Task prompt:
Give back each line below verbatim.

Given data:
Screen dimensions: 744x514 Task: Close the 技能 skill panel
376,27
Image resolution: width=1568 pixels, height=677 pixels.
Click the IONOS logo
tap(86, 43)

Exercise solution:
Screen dimensions: 744x514 Task: Close the 技能 skill panel
376,27
Image resolution: width=1568 pixels, height=677 pixels.
Click the IONOS logo
tap(86, 43)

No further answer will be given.